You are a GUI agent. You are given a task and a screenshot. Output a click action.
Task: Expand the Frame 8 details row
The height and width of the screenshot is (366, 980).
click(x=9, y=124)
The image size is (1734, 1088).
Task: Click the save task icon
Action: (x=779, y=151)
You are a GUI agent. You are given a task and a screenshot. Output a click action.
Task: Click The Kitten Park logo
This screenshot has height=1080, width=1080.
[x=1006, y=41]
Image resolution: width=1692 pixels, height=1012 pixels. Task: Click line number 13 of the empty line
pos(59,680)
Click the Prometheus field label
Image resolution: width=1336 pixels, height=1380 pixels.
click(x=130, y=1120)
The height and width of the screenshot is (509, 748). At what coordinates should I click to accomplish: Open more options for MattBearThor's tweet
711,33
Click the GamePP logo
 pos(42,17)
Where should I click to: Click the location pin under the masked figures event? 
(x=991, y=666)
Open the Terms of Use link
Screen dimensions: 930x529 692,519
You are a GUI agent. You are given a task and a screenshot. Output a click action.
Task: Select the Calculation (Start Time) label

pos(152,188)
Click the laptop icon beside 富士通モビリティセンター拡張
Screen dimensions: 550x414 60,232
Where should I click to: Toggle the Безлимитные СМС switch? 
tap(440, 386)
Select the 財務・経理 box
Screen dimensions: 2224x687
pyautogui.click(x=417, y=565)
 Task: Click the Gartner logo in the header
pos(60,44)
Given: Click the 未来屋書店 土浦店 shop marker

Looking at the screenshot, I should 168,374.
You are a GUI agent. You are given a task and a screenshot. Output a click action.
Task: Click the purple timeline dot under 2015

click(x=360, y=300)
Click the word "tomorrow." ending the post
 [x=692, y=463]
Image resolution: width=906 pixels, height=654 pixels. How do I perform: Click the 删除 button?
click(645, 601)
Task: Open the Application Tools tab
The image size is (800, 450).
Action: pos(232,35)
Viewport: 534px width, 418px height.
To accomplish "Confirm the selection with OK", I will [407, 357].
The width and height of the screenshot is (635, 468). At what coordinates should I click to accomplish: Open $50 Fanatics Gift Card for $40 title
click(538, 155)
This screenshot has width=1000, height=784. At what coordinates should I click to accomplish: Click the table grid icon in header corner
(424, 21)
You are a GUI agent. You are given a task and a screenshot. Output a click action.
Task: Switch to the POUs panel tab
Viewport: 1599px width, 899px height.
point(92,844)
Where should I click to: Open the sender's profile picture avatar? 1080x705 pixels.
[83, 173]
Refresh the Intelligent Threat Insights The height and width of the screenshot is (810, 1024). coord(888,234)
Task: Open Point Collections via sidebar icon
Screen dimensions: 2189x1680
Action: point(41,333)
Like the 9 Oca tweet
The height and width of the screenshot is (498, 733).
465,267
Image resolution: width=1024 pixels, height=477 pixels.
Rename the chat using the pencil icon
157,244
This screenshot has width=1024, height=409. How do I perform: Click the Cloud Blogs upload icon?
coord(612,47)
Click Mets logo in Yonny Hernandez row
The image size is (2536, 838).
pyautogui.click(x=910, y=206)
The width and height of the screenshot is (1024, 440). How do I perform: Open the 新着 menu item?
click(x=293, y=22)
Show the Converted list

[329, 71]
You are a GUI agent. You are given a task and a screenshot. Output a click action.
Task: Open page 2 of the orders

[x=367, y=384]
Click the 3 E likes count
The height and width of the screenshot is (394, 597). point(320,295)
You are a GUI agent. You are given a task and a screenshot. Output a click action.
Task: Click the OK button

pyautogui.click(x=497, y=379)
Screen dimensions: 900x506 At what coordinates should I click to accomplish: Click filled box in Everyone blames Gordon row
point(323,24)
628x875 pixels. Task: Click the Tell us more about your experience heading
====
• _Problem details_:
Return the entries above exactly as they were written.

• _Exercise response_:
You are a GUI agent. You are given a task and a screenshot. Output a click action.
Task: Expand the Frame 8 details row
The height and width of the screenshot is (366, 980).
click(x=9, y=124)
The image size is (1734, 1088).
Task: Click the save task icon
Action: (x=779, y=151)
You are a GUI agent. You are given a task and a screenshot. Output a click action.
Task: Click The Kitten Park logo
This screenshot has height=1080, width=1080.
[x=1006, y=41]
Image resolution: width=1692 pixels, height=1012 pixels. Task: Click line number 13 of the empty line
pos(59,680)
Click the Prometheus field label
Image resolution: width=1336 pixels, height=1380 pixels.
click(x=130, y=1120)
The height and width of the screenshot is (509, 748). At what coordinates should I click to accomplish: Open more options for MattBearThor's tweet
711,33
Click the GamePP logo
 pos(42,17)
Where should I click to: Click the location pin under the masked figures event? 
(x=991, y=666)
Open the Terms of Use link
Screen dimensions: 930x529 692,519
You are a GUI agent. You are given a task and a screenshot. Output a click action.
Task: Select the Calculation (Start Time) label

pos(152,188)
Click the laptop icon beside 富士通モビリティセンター拡張
Screen dimensions: 550x414 60,232
Where should I click to: Toggle the Безлимитные СМС switch? 
tap(440, 386)
Select the 財務・経理 box
Screen dimensions: 2224x687
pyautogui.click(x=417, y=565)
 Task: Click the Gartner logo in the header
pos(60,44)
Given: Click the 未来屋書店 土浦店 shop marker

Looking at the screenshot, I should 168,374.
You are a GUI agent. You are given a task and a screenshot. Output a click action.
Task: Click the purple timeline dot under 2015

click(x=360, y=300)
Click the word "tomorrow." ending the post
 [x=692, y=463]
Image resolution: width=906 pixels, height=654 pixels. How do I perform: Click the 删除 button?
click(645, 601)
Task: Open the Application Tools tab
The image size is (800, 450).
Action: pos(232,35)
Viewport: 534px width, 418px height.
To accomplish "Confirm the selection with OK", I will [407, 357].
The width and height of the screenshot is (635, 468). At what coordinates should I click to accomplish: Open $50 Fanatics Gift Card for $40 title
click(538, 155)
This screenshot has width=1000, height=784. At what coordinates should I click to accomplish: Click the table grid icon in header corner
(424, 21)
You are a GUI agent. You are given a task and a screenshot. Output a click action.
Task: Switch to the POUs panel tab
Viewport: 1599px width, 899px height.
point(92,844)
Where should I click to: Open the sender's profile picture avatar? 1080x705 pixels.
[83, 173]
Refresh the Intelligent Threat Insights The height and width of the screenshot is (810, 1024). coord(888,234)
Task: Open Point Collections via sidebar icon
Screen dimensions: 2189x1680
Action: point(41,333)
Like the 9 Oca tweet
The height and width of the screenshot is (498, 733).
465,267
Image resolution: width=1024 pixels, height=477 pixels.
Rename the chat using the pencil icon
157,244
This screenshot has width=1024, height=409. How do I perform: Click the Cloud Blogs upload icon?
coord(612,47)
Click Mets logo in Yonny Hernandez row
The image size is (2536, 838).
pyautogui.click(x=910, y=206)
The width and height of the screenshot is (1024, 440). How do I perform: Open the 新着 menu item?
click(x=293, y=22)
Show the Converted list

[329, 71]
You are a GUI agent. You are given a task and a screenshot. Output a click action.
Task: Open page 2 of the orders

[x=367, y=384]
Click the 3 E likes count
The height and width of the screenshot is (394, 597). point(320,295)
You are a GUI agent. You are given a task and a screenshot. Output a click action.
Task: Click the OK button

pyautogui.click(x=497, y=379)
Screen dimensions: 900x506 At what coordinates should I click to accomplish: Click filled box in Everyone blames Gordon row
point(323,24)
628x875 pixels. Task: Click the Tell us more about your experience heading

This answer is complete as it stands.